Find the line with "Screen dimensions: 1568x751" in the entries below. Repeat it, every following line, and the line with "You are a computer-use agent. The image", exactly and with nothing added.

══════════

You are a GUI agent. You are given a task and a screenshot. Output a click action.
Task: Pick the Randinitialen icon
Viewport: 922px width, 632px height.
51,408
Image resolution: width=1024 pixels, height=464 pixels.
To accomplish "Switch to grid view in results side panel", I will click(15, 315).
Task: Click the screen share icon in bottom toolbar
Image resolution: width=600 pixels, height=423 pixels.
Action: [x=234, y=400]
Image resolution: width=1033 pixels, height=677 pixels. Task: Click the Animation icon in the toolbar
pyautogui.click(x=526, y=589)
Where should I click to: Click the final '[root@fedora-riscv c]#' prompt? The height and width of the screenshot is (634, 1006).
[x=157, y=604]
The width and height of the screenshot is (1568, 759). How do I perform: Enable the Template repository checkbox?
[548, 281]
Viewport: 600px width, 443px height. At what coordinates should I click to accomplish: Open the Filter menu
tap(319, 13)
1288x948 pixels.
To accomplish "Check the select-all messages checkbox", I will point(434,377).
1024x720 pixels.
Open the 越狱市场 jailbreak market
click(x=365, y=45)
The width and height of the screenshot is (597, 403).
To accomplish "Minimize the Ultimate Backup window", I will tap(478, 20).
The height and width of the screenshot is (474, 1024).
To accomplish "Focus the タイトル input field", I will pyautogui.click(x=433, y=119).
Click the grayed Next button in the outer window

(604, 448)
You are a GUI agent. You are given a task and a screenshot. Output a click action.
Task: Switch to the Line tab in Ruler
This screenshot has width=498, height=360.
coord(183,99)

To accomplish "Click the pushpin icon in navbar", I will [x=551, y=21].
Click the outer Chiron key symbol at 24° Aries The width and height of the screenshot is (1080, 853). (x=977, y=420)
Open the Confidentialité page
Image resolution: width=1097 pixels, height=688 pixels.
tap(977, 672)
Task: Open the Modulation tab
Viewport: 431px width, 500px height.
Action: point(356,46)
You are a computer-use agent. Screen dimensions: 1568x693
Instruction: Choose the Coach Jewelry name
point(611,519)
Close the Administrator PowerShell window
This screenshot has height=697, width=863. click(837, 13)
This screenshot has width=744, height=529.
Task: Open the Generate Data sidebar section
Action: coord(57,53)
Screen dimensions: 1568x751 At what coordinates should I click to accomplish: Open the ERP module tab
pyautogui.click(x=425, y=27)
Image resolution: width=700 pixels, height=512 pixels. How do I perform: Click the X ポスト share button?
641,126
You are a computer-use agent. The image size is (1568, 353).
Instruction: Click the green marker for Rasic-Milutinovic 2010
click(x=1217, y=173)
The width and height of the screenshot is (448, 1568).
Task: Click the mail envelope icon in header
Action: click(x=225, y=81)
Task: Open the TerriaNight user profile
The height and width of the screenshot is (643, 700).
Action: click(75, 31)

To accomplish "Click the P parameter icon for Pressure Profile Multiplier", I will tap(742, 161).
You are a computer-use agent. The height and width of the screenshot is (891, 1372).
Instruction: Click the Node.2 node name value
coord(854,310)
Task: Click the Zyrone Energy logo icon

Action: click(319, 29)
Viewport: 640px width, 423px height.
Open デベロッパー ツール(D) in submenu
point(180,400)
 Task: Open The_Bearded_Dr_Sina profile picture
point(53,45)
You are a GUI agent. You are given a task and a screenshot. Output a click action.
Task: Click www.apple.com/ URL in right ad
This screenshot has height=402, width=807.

══════════

■ Exercise result
Screen dimensions: 1568x751 At what coordinates should I click to accomplish: Open the ERP module tab
pyautogui.click(x=425, y=27)
Image resolution: width=700 pixels, height=512 pixels. How do I perform: Click the X ポスト share button?
641,126
You are a computer-use agent. The image size is (1568, 353).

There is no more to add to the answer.